Banana peppers, long green peppers, eggplants, basil, shishito peppers |
I grew two types of main crop tomatoes - early girl, and money maker. I think the ones I'm getting are money maker. They are big salad-sized, not huge slicers. They are still going strong, after a month.
I grew San Marzano roma-types. That plant started turning yellow from the bottom up, but I still got more than one sauce crop out of it.
The bulk of the cherry tomatoes are gumdrop. They are bigger and darker than most cherry tomatoes. The plant in a pot is not doing well, but the one in the ground has become a jungle all by itself. It spread to all four trellis supports, and then up through the roof of the crop cage to cover it! The fruits from the potted one are much smaller. I'm guessing the constrained roots can't support the rampant growth.
I'm growing several varieties of sweet peppers in the green stalk. Mostly I cook with them, though I have some small bells that I have eaten as snacks.

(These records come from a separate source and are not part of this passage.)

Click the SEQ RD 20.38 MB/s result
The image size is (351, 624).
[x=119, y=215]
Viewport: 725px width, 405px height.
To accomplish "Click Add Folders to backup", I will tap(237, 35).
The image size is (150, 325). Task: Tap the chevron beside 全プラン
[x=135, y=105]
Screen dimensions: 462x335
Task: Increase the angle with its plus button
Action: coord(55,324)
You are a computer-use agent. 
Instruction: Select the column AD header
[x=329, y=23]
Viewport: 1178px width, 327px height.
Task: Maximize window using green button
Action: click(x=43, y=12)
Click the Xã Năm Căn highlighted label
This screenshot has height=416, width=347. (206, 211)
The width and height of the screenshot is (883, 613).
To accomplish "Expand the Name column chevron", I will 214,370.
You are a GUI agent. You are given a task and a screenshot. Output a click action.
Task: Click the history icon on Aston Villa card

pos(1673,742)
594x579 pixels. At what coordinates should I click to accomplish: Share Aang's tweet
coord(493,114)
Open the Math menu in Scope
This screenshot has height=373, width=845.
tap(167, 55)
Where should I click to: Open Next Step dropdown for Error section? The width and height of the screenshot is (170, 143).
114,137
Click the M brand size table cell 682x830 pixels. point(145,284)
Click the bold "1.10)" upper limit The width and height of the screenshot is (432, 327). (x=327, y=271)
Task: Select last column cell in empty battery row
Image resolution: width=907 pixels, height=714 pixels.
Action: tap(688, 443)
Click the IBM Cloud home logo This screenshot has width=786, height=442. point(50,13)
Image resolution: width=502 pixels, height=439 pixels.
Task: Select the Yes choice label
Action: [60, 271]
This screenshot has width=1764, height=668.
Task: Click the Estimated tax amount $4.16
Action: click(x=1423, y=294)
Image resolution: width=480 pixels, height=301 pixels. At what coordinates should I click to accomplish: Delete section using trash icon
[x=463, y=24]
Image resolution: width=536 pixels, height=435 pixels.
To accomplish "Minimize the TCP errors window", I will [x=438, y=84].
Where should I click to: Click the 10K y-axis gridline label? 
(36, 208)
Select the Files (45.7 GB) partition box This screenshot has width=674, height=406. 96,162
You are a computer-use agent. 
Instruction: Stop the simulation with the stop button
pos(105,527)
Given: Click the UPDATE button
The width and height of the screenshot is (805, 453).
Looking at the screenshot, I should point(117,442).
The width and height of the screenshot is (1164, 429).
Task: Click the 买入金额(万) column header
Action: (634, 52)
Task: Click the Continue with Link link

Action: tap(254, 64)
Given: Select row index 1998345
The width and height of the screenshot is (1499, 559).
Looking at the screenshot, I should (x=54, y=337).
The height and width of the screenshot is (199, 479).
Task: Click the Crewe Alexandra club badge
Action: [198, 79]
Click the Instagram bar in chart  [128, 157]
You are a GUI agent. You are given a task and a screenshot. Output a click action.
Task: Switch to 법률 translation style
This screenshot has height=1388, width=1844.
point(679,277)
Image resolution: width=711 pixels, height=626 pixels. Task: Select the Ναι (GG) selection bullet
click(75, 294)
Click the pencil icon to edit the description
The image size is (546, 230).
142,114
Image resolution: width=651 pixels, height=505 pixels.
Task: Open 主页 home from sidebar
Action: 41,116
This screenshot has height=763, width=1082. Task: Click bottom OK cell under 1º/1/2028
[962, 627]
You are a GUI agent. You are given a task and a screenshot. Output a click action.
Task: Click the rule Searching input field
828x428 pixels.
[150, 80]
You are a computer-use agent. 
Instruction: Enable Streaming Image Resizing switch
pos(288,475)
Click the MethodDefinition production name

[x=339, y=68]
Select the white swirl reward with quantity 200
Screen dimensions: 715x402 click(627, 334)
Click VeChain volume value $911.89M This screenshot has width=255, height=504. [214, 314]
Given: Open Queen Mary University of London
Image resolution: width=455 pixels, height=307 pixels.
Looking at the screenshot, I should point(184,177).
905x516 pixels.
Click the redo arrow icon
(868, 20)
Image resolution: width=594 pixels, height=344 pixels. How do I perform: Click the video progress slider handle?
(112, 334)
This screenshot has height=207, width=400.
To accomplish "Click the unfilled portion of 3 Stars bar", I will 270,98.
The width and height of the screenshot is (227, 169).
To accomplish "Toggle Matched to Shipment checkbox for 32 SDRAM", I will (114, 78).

I bought a single shisito pepper plant at farmer's market and it has been prolific from June on. I fry the peppers in olive oil whole and just chomp them while holding onto the stem. Tasty!
The little eggplants persist. Every week or so I get a handful and cook them up in the oven or air fryer. I've mostly been eating them as a single dish, but this week I added the cooked eggplant to a ground lamb dish I had made, and it was not entirely unlike moussaka, after I added creme fraiche for creaminess.
Roasted eggplant and fried shisito peppers |
I have two kinds of cucumbers, pickle sized and full sized. I mostly eat the small ones as finger food, just munching on them. I grated up most of a full sized one to added to yogurt and garlic to make tzatziki sauce. Yum! I'm getting a half dozen little ones a week, which is more than I want to eat. But they are good snacks.
I seem to have failed to take a picture of my single zucchini. I have several very healthy plants, no sign of vine borers or other blights, but there are only male blossoms! I spotted one embryonic female about to bloom, and came back 48 hours later to find it a foot long and past optimal picking. I keep searching under the foliage but see no other fruits happening.
My countertops are full of vegetables ready to be processed. I visited a friend and was amused to find she was the same, with tomatoes finishing ripening and peppers needing to be frozen.
I'm popping cherry tomatoes into bags and right into the freezer, whole and raw. I hear they will still make good sauce, which makes sense. The peppers I either cut and freeze raw, or saute with onions and freeze that way. I'm eating some form of pepper-and-tomato saute, some form of spaghetti, a couple of times a week. The eggplants get eaten right away, and I don't know if its possible to preserve cucumbers, so some of those go to waste.